En vertu de la loi d'application de la loi fédérale sur l'égalité entre femmes et hommes, du 28 mai 1998 (A 2 50), le Conseil d'Etat présente au Grand Conseil un rapport contenant des mesures transversales ainsi que des plans d'action destinés à concrétiser l'égalité entre femmes et hommes.
Mesdames et
Messieurs les députés,
Promouvoir l'égalité - un défi commun aux hommes et aux femmes
Ainsi pourraient s'intituler les plans d'action et les mesures transversales proposés ci-après, comme suite au rapport du Conseil d'Etat sur la motion 928, lequel affirmait dans ses conclusions « sa volonté d'inclure la perspective de l'égalité entre femmes et hommes dans l'ensemble de ses projets et programmes et de favoriser une politique active de promotion de l'égalité ». Cette volonté s'inscrit dans un mouvement européen plus large intitulé le « gender mainstreaming », c'est-à-dire la mise en oeuvre de l'égalité au sein même des institutions, en s'appuyant sur les acquis et en collaboration avec les institutions spécialisées comme le SPPE (Service pour la promotion de l'égalité entre homme et femme). Trois conditions sont nécessaires à cette intégration de l'égalité dans la marche quotidienne d'une administration : une volonté politique clairement affichée, des moyens mis à disposition et une participation active des personnes concernées.

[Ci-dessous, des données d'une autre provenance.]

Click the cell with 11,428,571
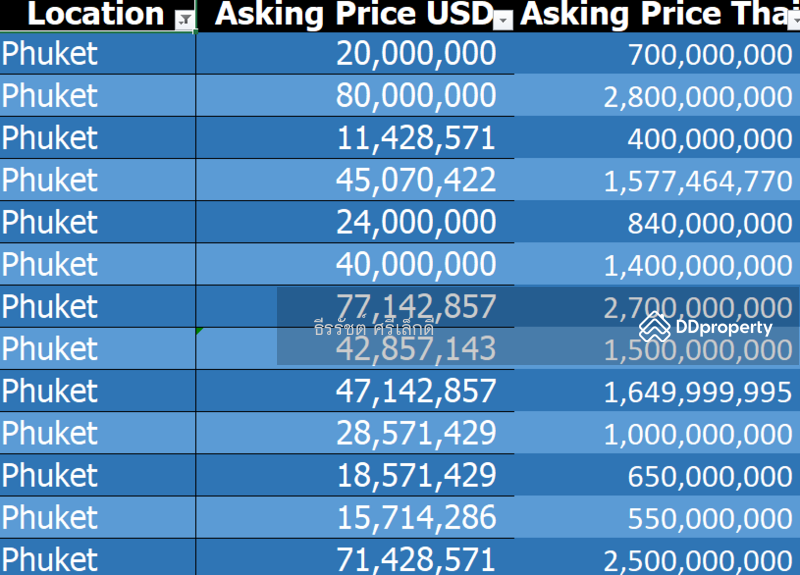 pyautogui.click(x=415, y=138)
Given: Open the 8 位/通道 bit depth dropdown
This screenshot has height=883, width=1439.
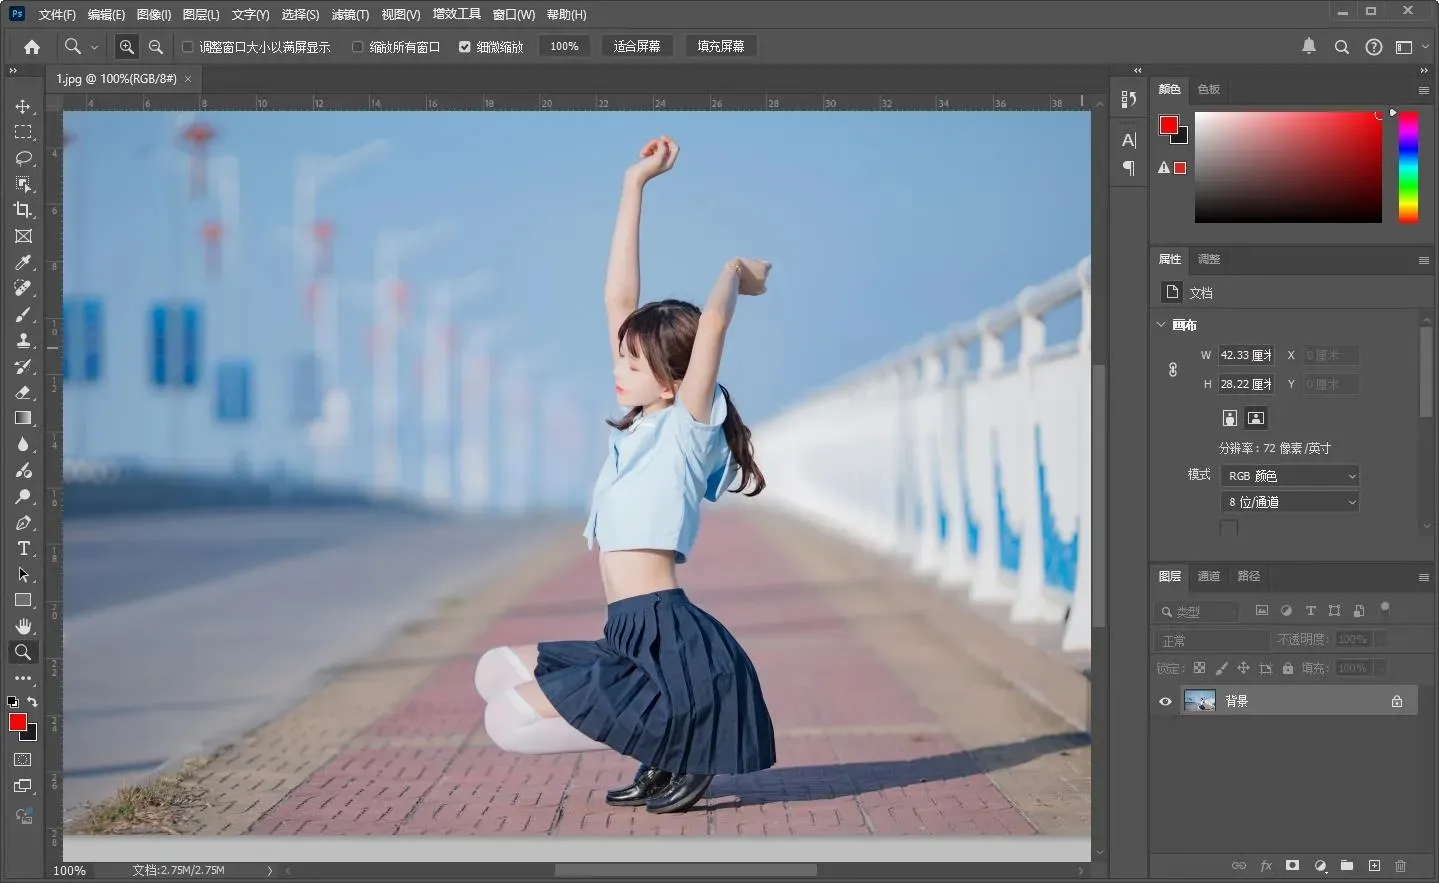Looking at the screenshot, I should (1291, 502).
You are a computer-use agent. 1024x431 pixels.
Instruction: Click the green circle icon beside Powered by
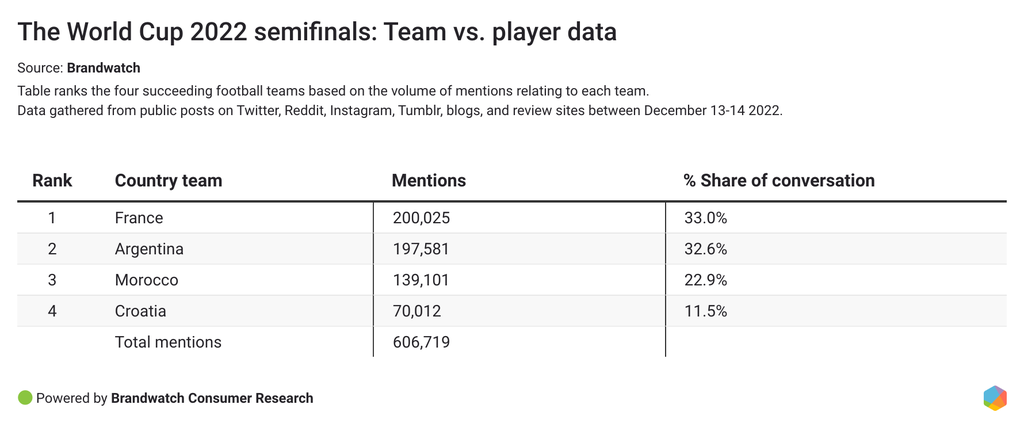(x=26, y=398)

Une politique de l'égalité concertée, coordonnée à tous les niveaux, permet d'éviter une déperdition d'énergie et de savoir-faire. De plus, la mise en oeuvre de l'égalité ne doit en aucun cas être assimilée uniquement à la volonté d'une personne, ou encore restreinte à certains domaines d'activités - la politique des transports par exemple concerne autant les hommes que les femmes.
En résumé, l'égalité doit devenir l'affaire de tout un chacun.

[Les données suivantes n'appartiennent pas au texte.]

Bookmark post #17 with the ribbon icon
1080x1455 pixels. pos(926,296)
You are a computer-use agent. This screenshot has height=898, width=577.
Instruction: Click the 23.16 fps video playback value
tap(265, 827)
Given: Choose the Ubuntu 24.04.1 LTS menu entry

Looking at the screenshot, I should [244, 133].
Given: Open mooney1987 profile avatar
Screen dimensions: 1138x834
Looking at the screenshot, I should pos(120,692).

Pourquoi et comment mettre en oeuvre l'égalité
Les articles 8, alinéa. 3 de la constitution fédérale et 2A de la constitution cantonale imposent aux autorités, tant fédérales que cantonales et communales, de tout mettre en oeuvre pour réaliser l'impératif d'égalité.
Quant à la manière de les mettre en oeuvre, les expert-e-s sont unanimes : force est de constater que les mesures isolées en matière d'égalité ne font pas avancer les choses assez rapidement. Elles sont nécessaires, tout comme les bureaux de l'égalité et autres instances de promotion, mais point suffisantes. Elles doivent être renforcées, par une mise en oeuvre de l'égalité au sein même des institutions, ici les départements, avec des personnes - hommes et femmes - libérées d'une partie de leurs tâches pour se consacrer à cette mission et guidées en cela par des spécialistes - le Service pour la promotion de l'égalité en l'occurrence.
Cela implique plusieurs étapes.
La première étant une volonté politique d'ores et déjà exprimée par notre Conseil d'Etat, relayée par les diverses instances cantonales, communales, etc.
La deuxième est une analyse des besoins en matière d'égalité au sein de chaque département, analyse qui se fait sur la base de statistiques, d'études, mais également de discussions avec les responsables desdits départements.
La troisième est la mise au point de plans d'action.
La quatrième est l'application concrète de cette mise en oeuvre par les services concernés.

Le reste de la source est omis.